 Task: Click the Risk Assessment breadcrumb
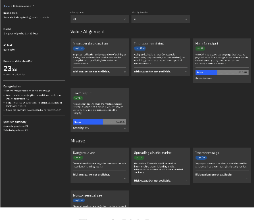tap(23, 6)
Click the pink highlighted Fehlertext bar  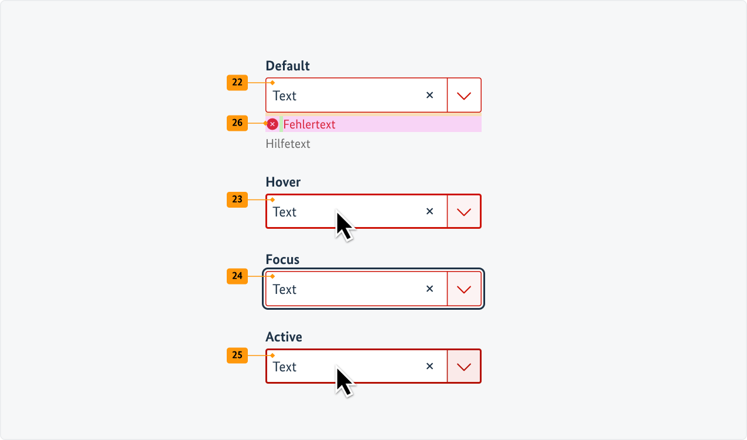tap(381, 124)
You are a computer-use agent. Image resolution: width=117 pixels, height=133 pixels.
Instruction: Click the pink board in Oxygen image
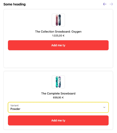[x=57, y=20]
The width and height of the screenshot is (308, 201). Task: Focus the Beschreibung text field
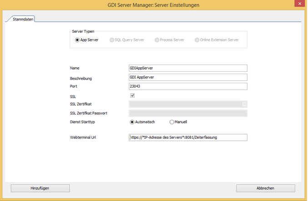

§ §

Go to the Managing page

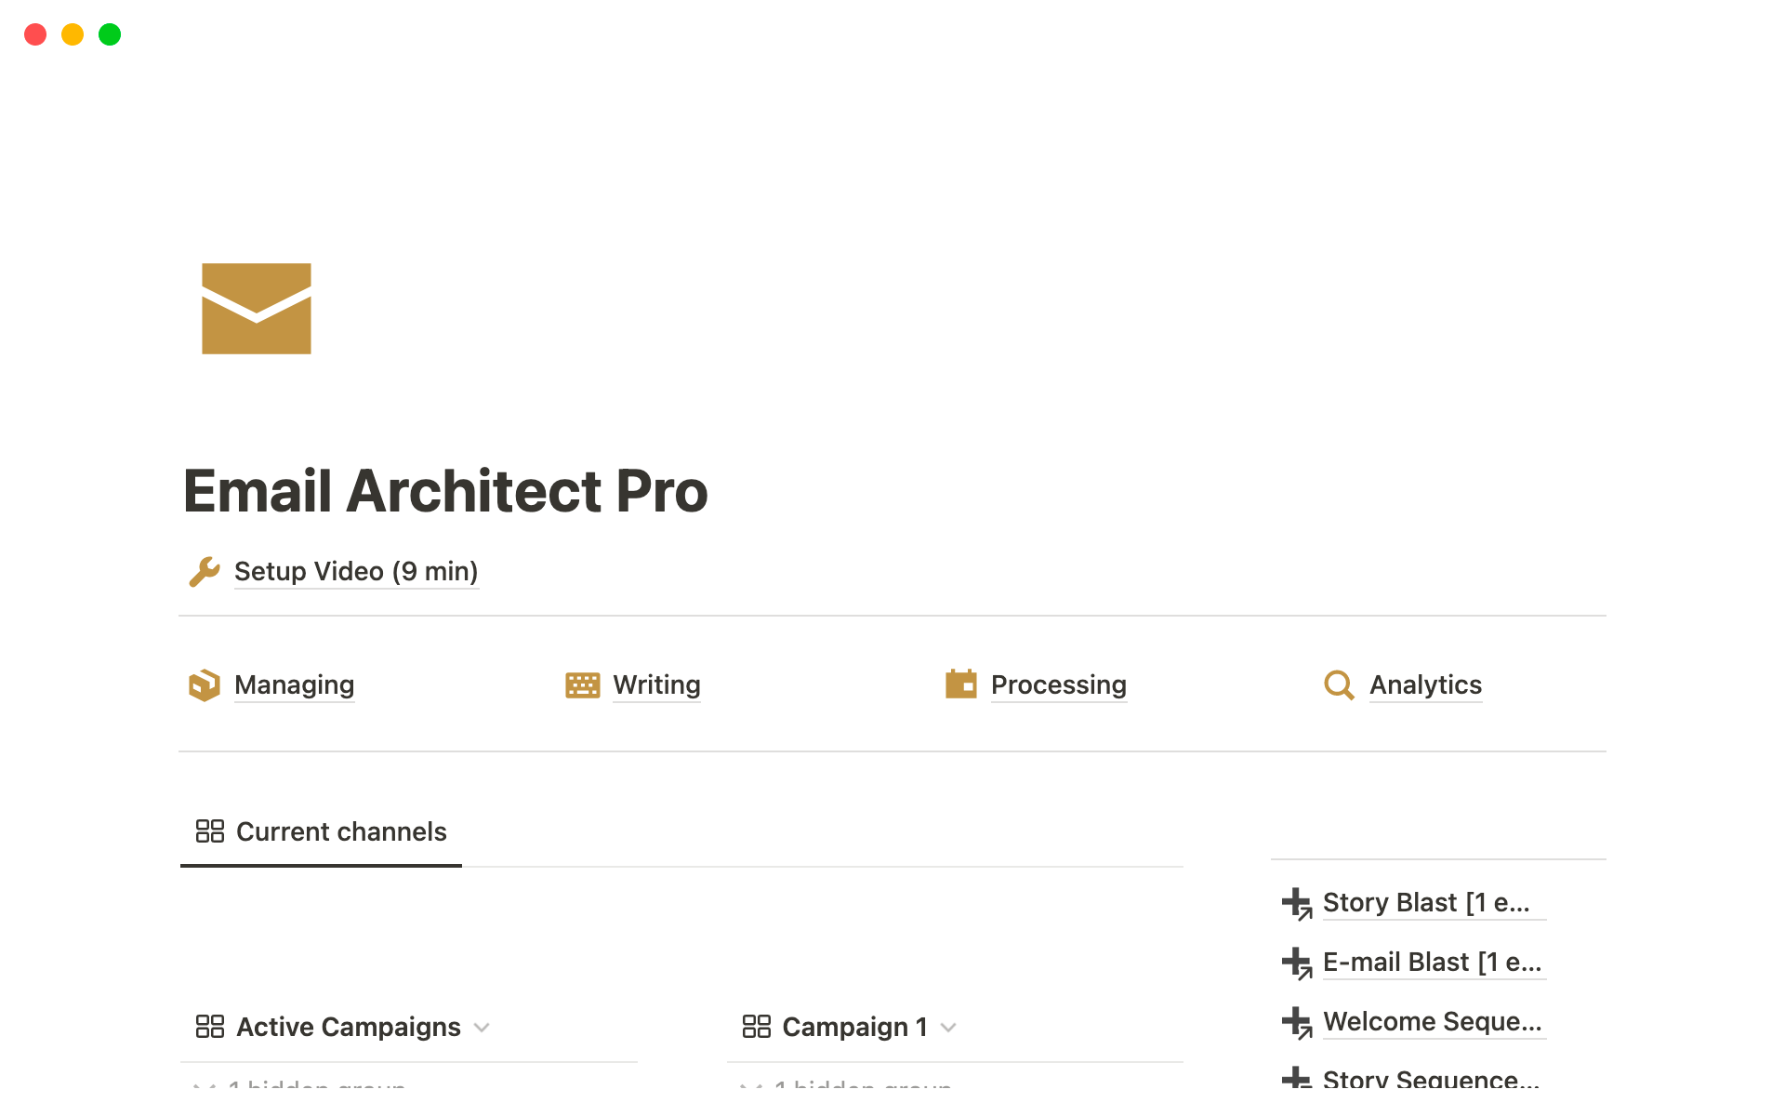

§ §

# [HOW TO COMPLETE THIS TASK]
In the material above, the stretch from the line with "You are a computer-use" through the line with "The width and" is to be given again exactly, minus the pictures.

# [TASK SOLUTION]
You are a computer-use agent. Image resolution: width=117 pixels, height=133 pixels.
Instruction: Click the pink board in Oxygen image
[x=57, y=20]
The width and height of the screenshot is (308, 201). Task: Focus the Beschreibung text field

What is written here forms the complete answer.